**TASK OBJECTIVE**
What you print must match the data line for line.

*** DATA SECTION Section Begins ***

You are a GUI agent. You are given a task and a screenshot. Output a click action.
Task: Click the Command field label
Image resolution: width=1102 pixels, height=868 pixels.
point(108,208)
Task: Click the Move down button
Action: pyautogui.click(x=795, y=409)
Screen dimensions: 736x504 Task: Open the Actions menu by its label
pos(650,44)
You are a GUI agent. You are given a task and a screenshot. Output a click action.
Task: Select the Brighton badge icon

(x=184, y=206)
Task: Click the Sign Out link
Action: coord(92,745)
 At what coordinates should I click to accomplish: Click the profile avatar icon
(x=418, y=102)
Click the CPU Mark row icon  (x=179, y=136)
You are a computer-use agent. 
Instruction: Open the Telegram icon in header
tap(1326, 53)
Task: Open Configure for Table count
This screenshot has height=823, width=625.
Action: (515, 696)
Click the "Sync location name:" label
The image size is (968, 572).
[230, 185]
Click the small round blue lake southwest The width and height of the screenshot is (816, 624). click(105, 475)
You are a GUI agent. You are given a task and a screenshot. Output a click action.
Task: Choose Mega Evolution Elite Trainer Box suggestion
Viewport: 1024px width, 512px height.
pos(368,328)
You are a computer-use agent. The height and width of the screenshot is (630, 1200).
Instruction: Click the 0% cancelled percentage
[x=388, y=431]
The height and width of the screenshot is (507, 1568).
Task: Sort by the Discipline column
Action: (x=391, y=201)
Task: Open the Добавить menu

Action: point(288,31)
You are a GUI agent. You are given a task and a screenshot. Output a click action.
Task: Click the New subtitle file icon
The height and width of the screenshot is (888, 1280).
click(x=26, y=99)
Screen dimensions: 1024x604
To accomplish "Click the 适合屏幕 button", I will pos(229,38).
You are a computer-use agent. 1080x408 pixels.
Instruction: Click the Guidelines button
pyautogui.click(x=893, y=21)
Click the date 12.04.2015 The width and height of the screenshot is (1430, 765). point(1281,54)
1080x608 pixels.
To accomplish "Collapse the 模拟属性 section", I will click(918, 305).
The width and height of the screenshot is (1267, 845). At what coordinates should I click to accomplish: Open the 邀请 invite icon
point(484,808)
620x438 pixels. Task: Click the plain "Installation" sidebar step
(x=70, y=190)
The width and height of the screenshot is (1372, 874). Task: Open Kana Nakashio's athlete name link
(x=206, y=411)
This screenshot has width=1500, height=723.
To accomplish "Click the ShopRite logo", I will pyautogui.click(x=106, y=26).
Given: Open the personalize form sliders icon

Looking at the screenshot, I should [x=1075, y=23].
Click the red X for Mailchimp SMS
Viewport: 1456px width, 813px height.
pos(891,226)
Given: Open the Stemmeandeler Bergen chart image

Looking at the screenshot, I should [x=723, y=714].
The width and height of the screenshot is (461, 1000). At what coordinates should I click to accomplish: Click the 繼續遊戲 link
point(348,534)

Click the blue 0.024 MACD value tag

*** DATA SECTION Section Ends ***

**EXERCISE RESPONSE**
You are a GUI agent. You are given a task and a screenshot. Output a click action.
Task: Click the Command field label
Image resolution: width=1102 pixels, height=868 pixels.
point(108,208)
Task: Click the Move down button
Action: pyautogui.click(x=795, y=409)
Screen dimensions: 736x504 Task: Open the Actions menu by its label
pos(650,44)
You are a GUI agent. You are given a task and a screenshot. Output a click action.
Task: Select the Brighton badge icon

(x=184, y=206)
Task: Click the Sign Out link
Action: coord(92,745)
 At what coordinates should I click to accomplish: Click the profile avatar icon
(x=418, y=102)
Click the CPU Mark row icon  (x=179, y=136)
You are a computer-use agent. 
Instruction: Open the Telegram icon in header
tap(1326, 53)
Task: Open Configure for Table count
This screenshot has height=823, width=625.
Action: (515, 696)
Click the "Sync location name:" label
The image size is (968, 572).
[230, 185]
Click the small round blue lake southwest The width and height of the screenshot is (816, 624). click(105, 475)
You are a GUI agent. You are given a task and a screenshot. Output a click action.
Task: Choose Mega Evolution Elite Trainer Box suggestion
Viewport: 1024px width, 512px height.
pos(368,328)
You are a computer-use agent. The height and width of the screenshot is (630, 1200).
Instruction: Click the 0% cancelled percentage
[x=388, y=431]
The height and width of the screenshot is (507, 1568).
Task: Sort by the Discipline column
Action: (x=391, y=201)
Task: Open the Добавить menu

Action: point(288,31)
You are a GUI agent. You are given a task and a screenshot. Output a click action.
Task: Click the New subtitle file icon
The height and width of the screenshot is (888, 1280).
click(x=26, y=99)
Screen dimensions: 1024x604
To accomplish "Click the 适合屏幕 button", I will pos(229,38).
You are a computer-use agent. 1080x408 pixels.
Instruction: Click the Guidelines button
pyautogui.click(x=893, y=21)
Click the date 12.04.2015 The width and height of the screenshot is (1430, 765). point(1281,54)
1080x608 pixels.
To accomplish "Collapse the 模拟属性 section", I will click(918, 305).
The width and height of the screenshot is (1267, 845). At what coordinates should I click to accomplish: Open the 邀请 invite icon
point(484,808)
620x438 pixels. Task: Click the plain "Installation" sidebar step
(x=70, y=190)
The width and height of the screenshot is (1372, 874). Task: Open Kana Nakashio's athlete name link
(x=206, y=411)
This screenshot has width=1500, height=723.
To accomplish "Click the ShopRite logo", I will pyautogui.click(x=106, y=26).
Given: Open the personalize form sliders icon

Looking at the screenshot, I should [x=1075, y=23].
Click the red X for Mailchimp SMS
Viewport: 1456px width, 813px height.
pos(891,226)
Given: Open the Stemmeandeler Bergen chart image

Looking at the screenshot, I should [x=723, y=714].
The width and height of the screenshot is (461, 1000). At what coordinates should I click to accomplish: Click the 繼續遊戲 link
point(348,534)

Click the blue 0.024 MACD value tag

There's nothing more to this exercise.